“Odiei a sua tese, mas com muito prazer” — Willy e a santa inquisição da academia, por Regina Porto
Regina Porto — Compositora, documentalista, ensaísta e agente cultural. É mestranda em Música pela Unicamp e em Ciência da Informação pela USP. Foi produtora e diretora da Cultura FM de SP, editora de música da revista Bravo!, curadora de concertos do Instituto CPFL e documentarista do Acervo Osesp. Suas áreas de interesse incluem artes acústicas, memória documentária e políticas de dados abertos. Conduz o projeto independente Ludovica® OpenMusic, pesquisa os manuscritos do Acervo Koellreutter e estuda a obra de Debussy. É bolsista CAPES pela USP.
ilustrações por Alexandre Amaral — Ale Amaral é pai da Laura e continua insistindo ser designer e músico. Trabalha no Sesc São Paulo desde 2004, atualmente como designer gráfico no Selo Sesc. Toca bateria no barulhento duo Bugio e em projetos de Improvisação Livre. É Capricórnio, mas com ascendente em Peixes.
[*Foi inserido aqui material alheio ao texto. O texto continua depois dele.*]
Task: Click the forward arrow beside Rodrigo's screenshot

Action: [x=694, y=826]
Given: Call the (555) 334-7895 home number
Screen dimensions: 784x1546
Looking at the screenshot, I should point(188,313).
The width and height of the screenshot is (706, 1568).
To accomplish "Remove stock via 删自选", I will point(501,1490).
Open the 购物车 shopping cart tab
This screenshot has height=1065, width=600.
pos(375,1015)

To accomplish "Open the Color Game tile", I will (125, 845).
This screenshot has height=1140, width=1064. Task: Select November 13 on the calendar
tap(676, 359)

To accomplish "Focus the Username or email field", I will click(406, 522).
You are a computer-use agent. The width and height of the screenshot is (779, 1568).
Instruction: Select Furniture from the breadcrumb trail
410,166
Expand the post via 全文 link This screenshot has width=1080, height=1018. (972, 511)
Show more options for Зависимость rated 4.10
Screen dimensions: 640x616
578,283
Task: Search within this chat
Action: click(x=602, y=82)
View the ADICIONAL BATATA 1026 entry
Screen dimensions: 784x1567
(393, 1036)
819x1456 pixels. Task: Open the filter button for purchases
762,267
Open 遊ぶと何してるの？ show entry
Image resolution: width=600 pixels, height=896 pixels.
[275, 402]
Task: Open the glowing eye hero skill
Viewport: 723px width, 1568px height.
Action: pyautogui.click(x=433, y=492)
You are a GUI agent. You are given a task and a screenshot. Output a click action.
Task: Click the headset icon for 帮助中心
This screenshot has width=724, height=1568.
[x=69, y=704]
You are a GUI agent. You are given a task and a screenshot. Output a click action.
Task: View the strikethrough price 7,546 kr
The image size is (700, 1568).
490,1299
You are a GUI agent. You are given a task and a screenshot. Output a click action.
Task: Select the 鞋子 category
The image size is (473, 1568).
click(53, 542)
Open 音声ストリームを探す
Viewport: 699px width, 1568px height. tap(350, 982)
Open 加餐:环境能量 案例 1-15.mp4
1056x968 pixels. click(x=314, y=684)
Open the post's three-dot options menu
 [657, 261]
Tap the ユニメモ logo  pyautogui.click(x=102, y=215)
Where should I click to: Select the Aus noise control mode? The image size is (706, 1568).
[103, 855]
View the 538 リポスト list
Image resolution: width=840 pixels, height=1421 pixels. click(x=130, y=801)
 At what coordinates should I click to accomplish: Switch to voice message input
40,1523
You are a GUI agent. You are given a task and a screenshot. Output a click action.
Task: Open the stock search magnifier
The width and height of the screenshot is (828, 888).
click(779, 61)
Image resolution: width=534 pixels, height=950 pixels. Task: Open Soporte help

Artista sem pares. Pensador de estirpe. Músico central — e fora do eixo. Gênio? Louco? A publicação deste manuscrito, engavetado por mais de uma década, recupera a trajetória desviante do ultramarxista Willy Corrêa de Oliveira (Recife-PE, 11 de fevereiro de 1938), compositor que fez história na música erudita brasileira, abriu combate contra o chamado sistema, deu tchau às vanguardas de estimação e cavou a própria bonança em vida — não sem antes infernizar meio mundo, dentro e fora da academia, a começar pela USP. Relato em forma de Réquiem, em seis movimentos de época, originais de 2008.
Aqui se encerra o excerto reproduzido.